Respecto a la televisión como educación o a las relaciones de televisión y educación parto de dos premisas: primero, la televisión como es, va a seguir existiendo y seguirá operando con sus propias reglas, de nada sirve luchar quijotescamente contra este molino de viento. Segunda premisa: la escuela no puede ignorar la existencia de la televisión y tiene que aprovecharla para su tarea educativa. ¿Cómo? Hoy se habla de deconstruir, de desarmar, de desmantelar ante los alumnos este medio desde el punto de vista pedagógico: debemos desarmar la televisión, descifrar su lenguaje y gramática para comprenderla. El educador necesita alfabetizarse en esos lenguajes para capitalizar educativamente su impacto. Han inventado el término teleevidenciar, hay que teleevidenciar ante los alumnos el lenguaje, el juego y las manipulaciones de la televisión, y descubrir en ella los espacios pedagógicos útiles, sólo así los egresados de nuestros sistemas educativos tendrán una cultura comunicacional, mediática y televisiva para aprovechar la televisión críticamente en su educación.

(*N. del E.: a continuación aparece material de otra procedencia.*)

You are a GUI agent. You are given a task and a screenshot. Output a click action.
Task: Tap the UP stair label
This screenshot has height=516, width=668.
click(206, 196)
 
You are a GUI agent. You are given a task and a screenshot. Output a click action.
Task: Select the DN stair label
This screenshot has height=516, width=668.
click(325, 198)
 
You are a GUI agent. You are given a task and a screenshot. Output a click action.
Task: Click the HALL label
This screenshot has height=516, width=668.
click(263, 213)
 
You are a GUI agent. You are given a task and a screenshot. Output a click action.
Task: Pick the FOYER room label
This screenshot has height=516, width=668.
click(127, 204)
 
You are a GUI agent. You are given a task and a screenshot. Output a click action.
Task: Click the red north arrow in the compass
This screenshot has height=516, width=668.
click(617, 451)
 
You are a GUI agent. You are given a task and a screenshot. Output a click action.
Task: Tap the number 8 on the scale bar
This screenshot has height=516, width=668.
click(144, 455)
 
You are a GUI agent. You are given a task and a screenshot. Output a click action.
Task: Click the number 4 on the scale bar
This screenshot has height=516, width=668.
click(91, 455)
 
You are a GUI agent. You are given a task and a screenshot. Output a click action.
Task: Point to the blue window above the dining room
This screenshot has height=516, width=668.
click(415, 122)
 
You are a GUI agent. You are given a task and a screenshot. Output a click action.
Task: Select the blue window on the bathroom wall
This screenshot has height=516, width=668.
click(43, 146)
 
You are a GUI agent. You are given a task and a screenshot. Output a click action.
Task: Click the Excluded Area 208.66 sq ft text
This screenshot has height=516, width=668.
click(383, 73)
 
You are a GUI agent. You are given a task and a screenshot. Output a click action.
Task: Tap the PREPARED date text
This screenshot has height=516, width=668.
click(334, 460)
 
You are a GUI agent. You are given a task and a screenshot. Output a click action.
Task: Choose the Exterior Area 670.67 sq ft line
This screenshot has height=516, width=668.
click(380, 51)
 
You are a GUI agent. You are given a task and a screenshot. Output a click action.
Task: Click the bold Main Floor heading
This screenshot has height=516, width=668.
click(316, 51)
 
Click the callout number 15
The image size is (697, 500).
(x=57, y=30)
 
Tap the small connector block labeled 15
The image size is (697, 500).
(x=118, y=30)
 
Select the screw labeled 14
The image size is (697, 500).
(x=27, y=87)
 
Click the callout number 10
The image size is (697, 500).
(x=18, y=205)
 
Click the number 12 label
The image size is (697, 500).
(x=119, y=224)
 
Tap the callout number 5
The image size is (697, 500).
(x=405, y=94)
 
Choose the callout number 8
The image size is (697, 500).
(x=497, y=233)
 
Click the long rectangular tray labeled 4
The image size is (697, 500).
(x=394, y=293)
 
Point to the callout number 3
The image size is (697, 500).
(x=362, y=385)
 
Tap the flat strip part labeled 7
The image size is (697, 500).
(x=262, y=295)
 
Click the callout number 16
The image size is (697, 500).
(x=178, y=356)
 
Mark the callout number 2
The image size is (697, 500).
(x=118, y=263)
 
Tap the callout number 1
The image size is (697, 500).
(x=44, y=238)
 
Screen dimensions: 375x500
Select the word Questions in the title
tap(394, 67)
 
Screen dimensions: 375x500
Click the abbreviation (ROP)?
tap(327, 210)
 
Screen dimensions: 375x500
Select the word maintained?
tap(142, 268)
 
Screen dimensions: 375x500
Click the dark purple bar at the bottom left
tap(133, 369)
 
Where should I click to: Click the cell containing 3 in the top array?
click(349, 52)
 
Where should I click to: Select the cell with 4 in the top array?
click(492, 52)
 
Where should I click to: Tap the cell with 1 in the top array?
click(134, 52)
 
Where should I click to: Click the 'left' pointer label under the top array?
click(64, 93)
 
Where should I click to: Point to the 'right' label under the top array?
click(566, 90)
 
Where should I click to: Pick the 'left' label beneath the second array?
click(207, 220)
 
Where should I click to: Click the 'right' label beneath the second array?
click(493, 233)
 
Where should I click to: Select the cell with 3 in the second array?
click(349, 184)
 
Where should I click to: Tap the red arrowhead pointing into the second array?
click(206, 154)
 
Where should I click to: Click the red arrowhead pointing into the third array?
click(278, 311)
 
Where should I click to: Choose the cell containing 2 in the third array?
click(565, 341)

El lenguaje de la televisión es complejo, se rige por la lógica del relato, no la del discurso racional, privilegia la yuxtaposición de imágenes sobre la linealidad, recurre a connotaciones efectistas y contrastadas, y este lenguaje se enfoca al ámbito emocional, eclipsa la argumentación racional y suspende, por lo menos momentáneamente, la capacidad analítica de la audiencia, sumergiéndola en el ámbito de la emotividad.

Si queremos, entonces, como maestros convertir la televisión en objeto de aprendizaje, hay que –como dicen– educar para la recepción, y doy cuatro ejemplos de las estrategias que se están siguiendo en muchos países: hacer que los alumnos jueguen al televidente ciego (sólo se oye el audio) o al televidente sordo (sólo se ve la imagen), para que comprendan la complejidad del lenguaje de este medio y así descubran las mediaciones sensoriales a las que recurre. Ésta es una manera de deconstruirla, de llegar a sus entrañas, de comprenderla, de ponerse arriba de ella en la medida de lo posible.

Segunda estrategia: jugar al camarógrafo con una hoja de papel enrollada como para ver el escenario, para comprender cómo la televisión no está reflejando la realidad tal cual es, sino que la acomoda al efecto que busca.

Tercera estrategia, la cual es más analítica, más crítica: clasificar los programas y canales y analizar por qué tienen determinadas preferencias; después, debe iniciarse una discusión crítica de contenidos, intenciones, lenguajes y presentaciones.

El siguiente y último ejemplo: comprender el juego de mercadotecnia de la televisión, guiado por la racionalidad del rating para elevar sus ganancias, y lograr que los alumnos vean críticamente este juego. No lo van a destruir, pero lo van a superar, van a enseñar después a sus hijos a ver críticamente el anuncio, la telenovela, el imbécil programa de concursos y los noticieros.

Todo lo anterior sería educar para la recepción, o como también dicen “empoderar” a la audiencia. ¿Por qué no hacemos nada de esto en México? Muchas gracias.